--- Data shown Enclosed Below ---
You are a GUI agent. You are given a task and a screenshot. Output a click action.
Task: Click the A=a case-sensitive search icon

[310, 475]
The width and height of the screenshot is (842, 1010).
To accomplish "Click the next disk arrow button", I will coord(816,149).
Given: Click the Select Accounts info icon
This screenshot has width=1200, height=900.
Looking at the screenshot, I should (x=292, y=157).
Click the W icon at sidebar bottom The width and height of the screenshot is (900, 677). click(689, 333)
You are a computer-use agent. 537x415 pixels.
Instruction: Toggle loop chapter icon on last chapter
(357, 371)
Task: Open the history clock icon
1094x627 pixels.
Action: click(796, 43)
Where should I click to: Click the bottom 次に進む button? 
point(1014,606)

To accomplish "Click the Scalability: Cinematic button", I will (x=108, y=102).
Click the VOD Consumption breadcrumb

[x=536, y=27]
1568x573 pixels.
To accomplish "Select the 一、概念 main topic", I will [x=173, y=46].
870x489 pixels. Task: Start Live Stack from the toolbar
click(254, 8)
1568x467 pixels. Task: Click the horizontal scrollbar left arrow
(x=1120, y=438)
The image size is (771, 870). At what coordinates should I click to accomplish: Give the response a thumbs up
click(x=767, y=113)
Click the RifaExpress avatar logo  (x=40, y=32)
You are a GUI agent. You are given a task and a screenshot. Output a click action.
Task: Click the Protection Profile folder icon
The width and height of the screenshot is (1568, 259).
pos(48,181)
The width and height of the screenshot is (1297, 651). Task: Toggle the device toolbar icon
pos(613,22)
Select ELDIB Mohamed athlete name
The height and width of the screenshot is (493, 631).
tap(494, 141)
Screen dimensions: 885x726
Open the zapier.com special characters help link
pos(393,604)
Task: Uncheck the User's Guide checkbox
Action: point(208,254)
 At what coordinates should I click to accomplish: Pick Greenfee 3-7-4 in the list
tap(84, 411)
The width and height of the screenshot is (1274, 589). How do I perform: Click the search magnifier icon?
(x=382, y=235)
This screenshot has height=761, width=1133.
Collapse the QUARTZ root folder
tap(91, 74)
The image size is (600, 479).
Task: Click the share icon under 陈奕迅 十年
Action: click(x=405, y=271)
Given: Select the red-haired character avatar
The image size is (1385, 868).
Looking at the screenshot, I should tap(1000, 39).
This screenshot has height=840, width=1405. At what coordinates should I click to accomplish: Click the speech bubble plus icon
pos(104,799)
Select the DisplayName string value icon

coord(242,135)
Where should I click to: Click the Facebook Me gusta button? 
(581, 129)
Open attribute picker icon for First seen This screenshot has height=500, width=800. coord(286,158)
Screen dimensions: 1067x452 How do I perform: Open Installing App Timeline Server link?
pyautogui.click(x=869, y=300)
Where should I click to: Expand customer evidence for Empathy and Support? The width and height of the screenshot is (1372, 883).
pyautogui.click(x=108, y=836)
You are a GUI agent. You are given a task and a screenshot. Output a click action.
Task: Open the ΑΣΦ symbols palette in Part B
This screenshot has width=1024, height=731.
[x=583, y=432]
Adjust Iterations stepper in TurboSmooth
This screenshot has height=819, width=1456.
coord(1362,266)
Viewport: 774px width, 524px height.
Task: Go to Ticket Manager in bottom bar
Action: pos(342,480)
--- End of Enclosed Data shown ---
- [Problem to work on]:
If a line in the records above holds the string "will", copy it.

- [Response to this task]:
To accomplish "Click the next disk arrow button", I will coord(816,149).
To accomplish "Click the Scalability: Cinematic button", I will (x=108, y=102).
To accomplish "Select the 一、概念 main topic", I will [x=173, y=46].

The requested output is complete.